• _Actions to take_:
[a] In the excerpt on Norwood's Downtown projects, how many rooms will the planned hotel have?
[b] List every street named in the excerpt on Norwood's Downtown projects.
[c] Continue the excerpt on Norwood's Downtown projects, picking up right after its final sentence.
*** Page excerpt ***
With hundreds of apartment units planned or underway Downtown, “we’re working to position and deliver that at the right moment,” Finn says.
Norwood is seeing a lot of interest in the Class A+ office building at 435 S. Sahwatch St., he says.
“We have not had any significant new office product delivered in Downtown … since the late 1990s, early 2000s, so this is certainly pioneering for us,” he says.
“We are still trying to work through the economic challenges on these projects.”
— Jeff Finn
Plans for the hotel on the northeast corner of Sierra Madre and Vermijo were put on hold when the pandemic hit, Finn told Sixty35’s predecessor, the Colorado Springs Business Journal, in March 2021.
The hotel is envisioned as “upper upscale,” a hospitality term that indicates a tier just below luxury hotels such as the Ritz Carlton and St. Regis. It will have 250 rooms and “a significant amount of ballroom and meeting space,” he says.
“We’ve always said that our Phase One was a million square feet,” Finn says. “These three properties would be just about a million square feet. The total buildout of Park Union is about 5 million square feet.
“We’re not yet ready to offer any names like flagship this or brand that, but we’re moving toward some public submittals,” he says.
Norwood is closely watching and supporting the passenger rail and Fountain Creek projects, Finn says.
Front Range Passenger Rail, authorized by the Legislature in 2021, which would provide service from Pueblo to Fort Collins, is building momentum, he says.
*** End of Page excerpt ***
*** Data supplied ***
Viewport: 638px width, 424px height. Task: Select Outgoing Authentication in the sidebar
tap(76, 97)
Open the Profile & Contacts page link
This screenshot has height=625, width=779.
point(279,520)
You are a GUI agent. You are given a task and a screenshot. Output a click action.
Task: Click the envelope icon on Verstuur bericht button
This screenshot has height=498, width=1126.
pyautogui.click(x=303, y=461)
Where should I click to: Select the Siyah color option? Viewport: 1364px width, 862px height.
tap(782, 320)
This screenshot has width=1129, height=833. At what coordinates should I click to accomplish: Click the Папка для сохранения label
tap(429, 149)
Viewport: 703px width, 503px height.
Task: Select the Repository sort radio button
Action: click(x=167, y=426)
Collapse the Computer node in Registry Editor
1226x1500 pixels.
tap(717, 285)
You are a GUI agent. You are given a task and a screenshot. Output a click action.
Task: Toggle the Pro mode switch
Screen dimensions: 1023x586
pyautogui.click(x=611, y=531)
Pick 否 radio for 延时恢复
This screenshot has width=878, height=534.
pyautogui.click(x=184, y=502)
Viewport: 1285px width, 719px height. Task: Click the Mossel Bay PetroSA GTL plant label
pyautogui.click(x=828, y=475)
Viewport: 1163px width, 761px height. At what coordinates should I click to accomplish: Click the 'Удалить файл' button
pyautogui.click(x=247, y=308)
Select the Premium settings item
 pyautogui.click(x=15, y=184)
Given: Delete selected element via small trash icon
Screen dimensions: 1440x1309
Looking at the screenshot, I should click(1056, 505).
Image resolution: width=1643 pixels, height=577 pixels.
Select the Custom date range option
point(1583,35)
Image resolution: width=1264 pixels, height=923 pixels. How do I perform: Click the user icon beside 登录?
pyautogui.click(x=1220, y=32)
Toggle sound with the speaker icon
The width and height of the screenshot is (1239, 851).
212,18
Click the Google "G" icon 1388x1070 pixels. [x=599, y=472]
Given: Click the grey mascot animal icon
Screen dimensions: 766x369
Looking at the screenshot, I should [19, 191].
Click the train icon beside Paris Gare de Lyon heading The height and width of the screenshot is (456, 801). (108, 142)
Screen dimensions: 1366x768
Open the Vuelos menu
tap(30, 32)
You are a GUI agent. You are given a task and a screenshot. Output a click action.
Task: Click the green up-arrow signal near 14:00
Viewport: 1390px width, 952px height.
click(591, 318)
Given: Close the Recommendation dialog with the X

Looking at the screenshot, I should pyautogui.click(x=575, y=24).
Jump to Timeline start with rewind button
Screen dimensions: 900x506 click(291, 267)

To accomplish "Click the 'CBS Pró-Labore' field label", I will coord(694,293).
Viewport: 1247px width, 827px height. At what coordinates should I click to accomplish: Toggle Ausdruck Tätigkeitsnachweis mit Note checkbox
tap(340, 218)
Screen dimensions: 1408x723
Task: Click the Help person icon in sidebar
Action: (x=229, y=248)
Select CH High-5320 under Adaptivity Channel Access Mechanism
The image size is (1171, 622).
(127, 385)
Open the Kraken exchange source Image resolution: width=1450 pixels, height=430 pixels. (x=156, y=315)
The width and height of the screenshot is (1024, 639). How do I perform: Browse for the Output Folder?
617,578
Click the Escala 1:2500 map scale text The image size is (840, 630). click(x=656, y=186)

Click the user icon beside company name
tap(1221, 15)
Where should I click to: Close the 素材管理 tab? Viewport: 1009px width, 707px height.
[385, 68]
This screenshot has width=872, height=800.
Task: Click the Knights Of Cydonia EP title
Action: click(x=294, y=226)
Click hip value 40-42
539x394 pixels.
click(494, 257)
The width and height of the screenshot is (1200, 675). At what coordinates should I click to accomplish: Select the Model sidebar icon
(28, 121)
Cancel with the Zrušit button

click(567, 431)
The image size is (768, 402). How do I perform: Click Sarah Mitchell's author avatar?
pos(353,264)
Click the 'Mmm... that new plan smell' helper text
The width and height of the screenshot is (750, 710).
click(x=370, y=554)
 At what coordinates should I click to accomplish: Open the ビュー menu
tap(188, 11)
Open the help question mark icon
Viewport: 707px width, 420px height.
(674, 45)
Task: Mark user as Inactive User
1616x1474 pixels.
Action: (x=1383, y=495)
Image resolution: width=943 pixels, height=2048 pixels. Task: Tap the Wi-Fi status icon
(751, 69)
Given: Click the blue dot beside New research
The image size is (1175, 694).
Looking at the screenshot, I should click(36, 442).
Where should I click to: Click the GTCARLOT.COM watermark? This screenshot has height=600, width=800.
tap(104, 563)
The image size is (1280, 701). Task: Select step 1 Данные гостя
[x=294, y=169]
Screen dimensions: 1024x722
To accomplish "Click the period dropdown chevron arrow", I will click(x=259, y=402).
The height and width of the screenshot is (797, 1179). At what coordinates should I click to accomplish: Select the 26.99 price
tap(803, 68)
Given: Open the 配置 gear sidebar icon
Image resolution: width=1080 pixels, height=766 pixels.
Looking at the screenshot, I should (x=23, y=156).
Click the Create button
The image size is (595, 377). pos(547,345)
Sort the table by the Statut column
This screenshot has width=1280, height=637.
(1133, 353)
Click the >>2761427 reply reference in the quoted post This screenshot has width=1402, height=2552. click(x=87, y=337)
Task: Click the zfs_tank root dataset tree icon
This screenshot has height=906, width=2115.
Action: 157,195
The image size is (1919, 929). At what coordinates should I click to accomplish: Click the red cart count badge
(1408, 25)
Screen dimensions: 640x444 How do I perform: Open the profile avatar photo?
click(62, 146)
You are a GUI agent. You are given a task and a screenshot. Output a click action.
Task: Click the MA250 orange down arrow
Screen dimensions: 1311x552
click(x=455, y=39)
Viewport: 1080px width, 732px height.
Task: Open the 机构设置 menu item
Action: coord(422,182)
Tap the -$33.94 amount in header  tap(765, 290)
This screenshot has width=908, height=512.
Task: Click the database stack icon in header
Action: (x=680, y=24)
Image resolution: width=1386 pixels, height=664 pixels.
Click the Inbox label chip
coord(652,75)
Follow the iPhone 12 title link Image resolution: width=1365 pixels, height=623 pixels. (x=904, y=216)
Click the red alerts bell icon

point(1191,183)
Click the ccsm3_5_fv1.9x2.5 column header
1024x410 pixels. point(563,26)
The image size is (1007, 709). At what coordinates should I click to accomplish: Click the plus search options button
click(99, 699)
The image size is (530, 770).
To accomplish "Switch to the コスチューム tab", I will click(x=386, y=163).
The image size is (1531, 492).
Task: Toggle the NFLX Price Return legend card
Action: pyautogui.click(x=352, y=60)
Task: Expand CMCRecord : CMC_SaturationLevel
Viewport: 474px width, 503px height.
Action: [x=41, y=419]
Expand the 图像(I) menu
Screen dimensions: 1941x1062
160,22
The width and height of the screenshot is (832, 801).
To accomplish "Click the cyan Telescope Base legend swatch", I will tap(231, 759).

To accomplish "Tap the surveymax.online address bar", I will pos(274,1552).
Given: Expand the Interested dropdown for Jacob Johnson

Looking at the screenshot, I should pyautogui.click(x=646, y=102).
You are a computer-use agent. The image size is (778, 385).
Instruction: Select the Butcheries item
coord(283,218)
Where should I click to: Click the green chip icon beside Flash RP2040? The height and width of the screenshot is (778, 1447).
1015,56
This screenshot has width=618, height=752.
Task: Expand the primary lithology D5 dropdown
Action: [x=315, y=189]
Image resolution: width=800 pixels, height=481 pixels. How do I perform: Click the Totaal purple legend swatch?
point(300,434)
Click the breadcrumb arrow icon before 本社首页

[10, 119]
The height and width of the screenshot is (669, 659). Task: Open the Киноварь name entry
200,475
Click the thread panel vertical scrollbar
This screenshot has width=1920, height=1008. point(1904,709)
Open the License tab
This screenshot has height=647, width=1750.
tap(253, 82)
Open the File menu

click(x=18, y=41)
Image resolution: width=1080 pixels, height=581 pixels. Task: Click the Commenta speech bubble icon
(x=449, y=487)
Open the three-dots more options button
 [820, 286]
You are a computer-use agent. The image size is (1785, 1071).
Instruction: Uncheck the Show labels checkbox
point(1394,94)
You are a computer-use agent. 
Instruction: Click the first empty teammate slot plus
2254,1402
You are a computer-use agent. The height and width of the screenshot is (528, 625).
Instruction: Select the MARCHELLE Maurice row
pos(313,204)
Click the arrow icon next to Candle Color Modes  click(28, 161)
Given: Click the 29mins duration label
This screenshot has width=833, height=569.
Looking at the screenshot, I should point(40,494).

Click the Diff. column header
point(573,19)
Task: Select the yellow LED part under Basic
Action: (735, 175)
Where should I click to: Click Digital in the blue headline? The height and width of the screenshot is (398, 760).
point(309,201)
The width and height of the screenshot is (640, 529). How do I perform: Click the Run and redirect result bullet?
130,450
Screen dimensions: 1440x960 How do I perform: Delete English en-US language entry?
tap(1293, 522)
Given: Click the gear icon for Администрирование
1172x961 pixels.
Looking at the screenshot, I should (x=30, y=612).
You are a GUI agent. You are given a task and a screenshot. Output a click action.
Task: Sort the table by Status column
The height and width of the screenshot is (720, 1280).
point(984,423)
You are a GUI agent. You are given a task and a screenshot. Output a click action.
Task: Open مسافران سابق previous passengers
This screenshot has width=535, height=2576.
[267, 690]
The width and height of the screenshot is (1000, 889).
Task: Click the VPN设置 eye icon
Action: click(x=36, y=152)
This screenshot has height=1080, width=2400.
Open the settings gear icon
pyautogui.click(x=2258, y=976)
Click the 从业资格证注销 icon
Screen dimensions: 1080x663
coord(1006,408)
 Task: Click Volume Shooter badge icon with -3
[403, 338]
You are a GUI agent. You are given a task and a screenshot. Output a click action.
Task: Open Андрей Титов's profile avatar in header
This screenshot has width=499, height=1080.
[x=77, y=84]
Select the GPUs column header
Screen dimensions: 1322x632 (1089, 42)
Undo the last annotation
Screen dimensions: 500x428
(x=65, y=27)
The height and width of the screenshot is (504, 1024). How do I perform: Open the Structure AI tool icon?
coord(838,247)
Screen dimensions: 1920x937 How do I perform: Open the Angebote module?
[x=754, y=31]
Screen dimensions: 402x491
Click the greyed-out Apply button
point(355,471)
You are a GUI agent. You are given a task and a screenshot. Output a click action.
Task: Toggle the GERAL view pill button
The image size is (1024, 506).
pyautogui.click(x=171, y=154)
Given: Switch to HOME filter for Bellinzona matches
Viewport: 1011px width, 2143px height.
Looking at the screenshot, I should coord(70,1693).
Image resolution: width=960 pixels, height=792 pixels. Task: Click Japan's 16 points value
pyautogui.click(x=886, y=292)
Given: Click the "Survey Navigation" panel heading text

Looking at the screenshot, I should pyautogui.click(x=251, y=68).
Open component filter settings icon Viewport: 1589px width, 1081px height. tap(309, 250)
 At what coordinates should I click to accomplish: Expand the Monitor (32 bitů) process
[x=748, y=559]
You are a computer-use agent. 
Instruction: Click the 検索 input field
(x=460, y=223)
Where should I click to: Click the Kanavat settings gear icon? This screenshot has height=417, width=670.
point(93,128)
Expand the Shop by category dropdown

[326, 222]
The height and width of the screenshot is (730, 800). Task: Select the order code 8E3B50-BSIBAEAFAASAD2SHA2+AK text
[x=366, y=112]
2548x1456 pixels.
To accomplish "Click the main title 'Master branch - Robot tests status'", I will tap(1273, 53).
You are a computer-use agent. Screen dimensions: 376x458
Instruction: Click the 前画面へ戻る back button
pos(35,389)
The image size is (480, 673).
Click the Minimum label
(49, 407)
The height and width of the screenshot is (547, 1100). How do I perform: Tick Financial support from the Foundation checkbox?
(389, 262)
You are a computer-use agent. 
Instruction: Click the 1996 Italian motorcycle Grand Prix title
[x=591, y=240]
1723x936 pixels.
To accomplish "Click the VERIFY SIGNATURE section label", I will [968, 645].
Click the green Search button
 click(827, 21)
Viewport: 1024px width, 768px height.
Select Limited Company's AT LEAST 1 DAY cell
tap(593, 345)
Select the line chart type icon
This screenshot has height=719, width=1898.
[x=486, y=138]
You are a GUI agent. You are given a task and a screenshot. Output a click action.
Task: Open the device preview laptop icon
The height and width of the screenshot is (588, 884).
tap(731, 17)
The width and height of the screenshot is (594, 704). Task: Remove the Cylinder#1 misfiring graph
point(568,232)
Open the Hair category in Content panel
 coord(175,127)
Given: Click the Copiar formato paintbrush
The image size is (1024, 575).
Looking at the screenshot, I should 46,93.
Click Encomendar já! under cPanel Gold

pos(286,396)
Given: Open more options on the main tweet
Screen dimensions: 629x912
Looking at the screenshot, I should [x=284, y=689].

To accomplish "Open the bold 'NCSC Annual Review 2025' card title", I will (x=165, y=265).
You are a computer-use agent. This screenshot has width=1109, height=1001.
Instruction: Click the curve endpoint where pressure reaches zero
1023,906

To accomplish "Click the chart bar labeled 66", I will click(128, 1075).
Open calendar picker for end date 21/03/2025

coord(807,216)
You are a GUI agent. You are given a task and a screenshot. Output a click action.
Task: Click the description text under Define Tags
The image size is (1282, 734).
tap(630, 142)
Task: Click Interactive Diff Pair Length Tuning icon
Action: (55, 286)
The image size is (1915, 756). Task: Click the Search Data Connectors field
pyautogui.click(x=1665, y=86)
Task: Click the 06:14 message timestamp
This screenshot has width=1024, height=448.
*** End of Data supplied ***
• _Results for the exercise_:
[a] The hotel will have 250 rooms.

[b] S. Sahwatch St., Sierra Madre, Vermijo

[c]
Each community along the proposed rail corridor was asked to designate a location for a station, which would also serve Amtrak when it extends to Colorado Springs within the next five years.
A study of 11 possible sites by Mountain Metropolitan Transit and consultant HDR Inc. issued in December recommends a location along the rail line on a 4.2-acre site just south of the museum.
“The station will take up about 30 to 40 percent of that site,” Finn says. “We have ideas — not plans yet, but ideas where that would be part of the mixed-use urban area.”
Finn says he views passenger rail service and the station as a huge opportunity to attract businesses and residences to southwest Downtown.
“Our neighborhood can go from a great urban neighborhood for Colorado Springs to really one of the great urban neighborhoods that Colorado has to offer,” he says.
Norwood is part of a stakeholder group that is proposing improvements to Fountain and Monument creeks, Finn says.
The COS Creek Plan, issued in May 2022, was formulated by Denver’s Greenway Foundation and NES Inc. and funded by a grant from Lyda Hill Philanthropies.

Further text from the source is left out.